:: STORED DATA ::
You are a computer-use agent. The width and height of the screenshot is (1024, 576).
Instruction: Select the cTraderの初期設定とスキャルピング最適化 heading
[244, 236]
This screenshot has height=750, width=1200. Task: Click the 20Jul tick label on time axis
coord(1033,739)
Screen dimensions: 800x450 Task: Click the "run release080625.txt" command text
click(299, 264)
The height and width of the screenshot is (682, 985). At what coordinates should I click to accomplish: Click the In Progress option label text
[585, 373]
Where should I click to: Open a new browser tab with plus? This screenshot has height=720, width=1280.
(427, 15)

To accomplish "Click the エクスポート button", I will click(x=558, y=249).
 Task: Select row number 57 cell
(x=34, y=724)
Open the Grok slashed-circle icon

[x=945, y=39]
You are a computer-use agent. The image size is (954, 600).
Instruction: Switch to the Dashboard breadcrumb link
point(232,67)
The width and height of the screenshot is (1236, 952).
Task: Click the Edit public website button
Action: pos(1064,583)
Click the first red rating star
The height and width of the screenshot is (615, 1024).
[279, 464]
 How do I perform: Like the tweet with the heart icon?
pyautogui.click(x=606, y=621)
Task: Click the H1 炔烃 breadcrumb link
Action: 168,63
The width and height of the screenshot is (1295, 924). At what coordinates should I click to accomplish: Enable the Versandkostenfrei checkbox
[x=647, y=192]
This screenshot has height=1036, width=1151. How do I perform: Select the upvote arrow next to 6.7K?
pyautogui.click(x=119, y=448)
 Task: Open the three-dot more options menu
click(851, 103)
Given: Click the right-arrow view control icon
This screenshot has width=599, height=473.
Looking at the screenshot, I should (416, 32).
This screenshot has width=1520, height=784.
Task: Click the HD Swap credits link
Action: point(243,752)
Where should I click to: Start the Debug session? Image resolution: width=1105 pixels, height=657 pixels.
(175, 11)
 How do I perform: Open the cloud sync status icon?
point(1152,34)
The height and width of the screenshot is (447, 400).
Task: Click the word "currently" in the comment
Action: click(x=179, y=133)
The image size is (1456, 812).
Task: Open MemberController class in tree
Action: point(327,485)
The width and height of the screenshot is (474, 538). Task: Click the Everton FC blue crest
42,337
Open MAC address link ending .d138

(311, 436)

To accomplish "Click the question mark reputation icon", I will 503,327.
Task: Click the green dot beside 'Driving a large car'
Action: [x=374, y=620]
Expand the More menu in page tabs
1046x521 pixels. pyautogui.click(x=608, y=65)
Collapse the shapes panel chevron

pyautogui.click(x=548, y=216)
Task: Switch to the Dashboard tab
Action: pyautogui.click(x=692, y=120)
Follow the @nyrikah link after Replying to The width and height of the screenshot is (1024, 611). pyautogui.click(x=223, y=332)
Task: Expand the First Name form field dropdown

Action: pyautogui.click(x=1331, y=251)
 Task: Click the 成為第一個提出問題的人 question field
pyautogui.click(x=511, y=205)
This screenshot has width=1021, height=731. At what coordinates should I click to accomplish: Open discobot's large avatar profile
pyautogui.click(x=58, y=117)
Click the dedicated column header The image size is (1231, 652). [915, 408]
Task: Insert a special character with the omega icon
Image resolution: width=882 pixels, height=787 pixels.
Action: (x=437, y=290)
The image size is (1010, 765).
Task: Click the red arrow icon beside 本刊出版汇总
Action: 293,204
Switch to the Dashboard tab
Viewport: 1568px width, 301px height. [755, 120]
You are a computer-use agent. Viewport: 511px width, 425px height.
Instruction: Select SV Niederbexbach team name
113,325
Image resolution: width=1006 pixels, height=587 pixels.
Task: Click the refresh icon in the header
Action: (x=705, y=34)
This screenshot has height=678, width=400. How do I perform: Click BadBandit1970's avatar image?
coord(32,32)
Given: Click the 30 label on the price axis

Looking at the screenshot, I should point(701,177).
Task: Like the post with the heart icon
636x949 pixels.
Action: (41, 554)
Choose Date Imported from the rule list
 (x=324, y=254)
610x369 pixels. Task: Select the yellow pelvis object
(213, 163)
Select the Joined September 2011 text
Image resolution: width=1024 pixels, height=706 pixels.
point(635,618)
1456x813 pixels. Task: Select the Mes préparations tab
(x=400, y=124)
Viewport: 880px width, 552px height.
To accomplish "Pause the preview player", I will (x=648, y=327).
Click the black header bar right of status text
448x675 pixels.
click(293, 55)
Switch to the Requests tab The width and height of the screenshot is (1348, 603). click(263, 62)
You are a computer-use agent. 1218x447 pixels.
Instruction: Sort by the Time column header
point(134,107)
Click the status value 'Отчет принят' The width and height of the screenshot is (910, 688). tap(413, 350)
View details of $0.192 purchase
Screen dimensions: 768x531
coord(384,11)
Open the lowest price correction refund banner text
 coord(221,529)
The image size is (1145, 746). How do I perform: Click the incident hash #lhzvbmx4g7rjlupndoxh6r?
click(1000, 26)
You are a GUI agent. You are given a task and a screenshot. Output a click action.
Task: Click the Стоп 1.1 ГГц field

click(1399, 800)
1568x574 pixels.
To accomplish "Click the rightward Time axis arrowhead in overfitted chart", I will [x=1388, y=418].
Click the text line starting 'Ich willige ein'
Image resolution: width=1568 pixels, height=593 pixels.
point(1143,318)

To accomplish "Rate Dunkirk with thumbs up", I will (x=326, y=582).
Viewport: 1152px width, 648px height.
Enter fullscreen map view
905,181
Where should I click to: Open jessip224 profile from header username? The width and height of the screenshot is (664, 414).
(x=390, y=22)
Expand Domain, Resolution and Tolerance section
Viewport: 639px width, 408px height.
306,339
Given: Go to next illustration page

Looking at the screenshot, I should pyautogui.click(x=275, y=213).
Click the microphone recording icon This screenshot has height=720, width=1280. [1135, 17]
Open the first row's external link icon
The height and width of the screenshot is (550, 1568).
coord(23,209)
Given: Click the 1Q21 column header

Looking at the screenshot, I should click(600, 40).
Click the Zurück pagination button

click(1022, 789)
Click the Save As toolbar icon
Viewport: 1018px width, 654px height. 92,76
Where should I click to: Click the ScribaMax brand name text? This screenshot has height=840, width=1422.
:::
WORK REQUEST
Show each line in the data where the string "computer" appears.

TASK OUTPUT
You are a computer-use agent. The width and height of the screenshot is (1024, 576).
You are a computer-use agent. The image size is (954, 600).
You are a computer-use agent. Viewport: 511px width, 425px height.
You are a computer-use agent. 1218x447 pixels.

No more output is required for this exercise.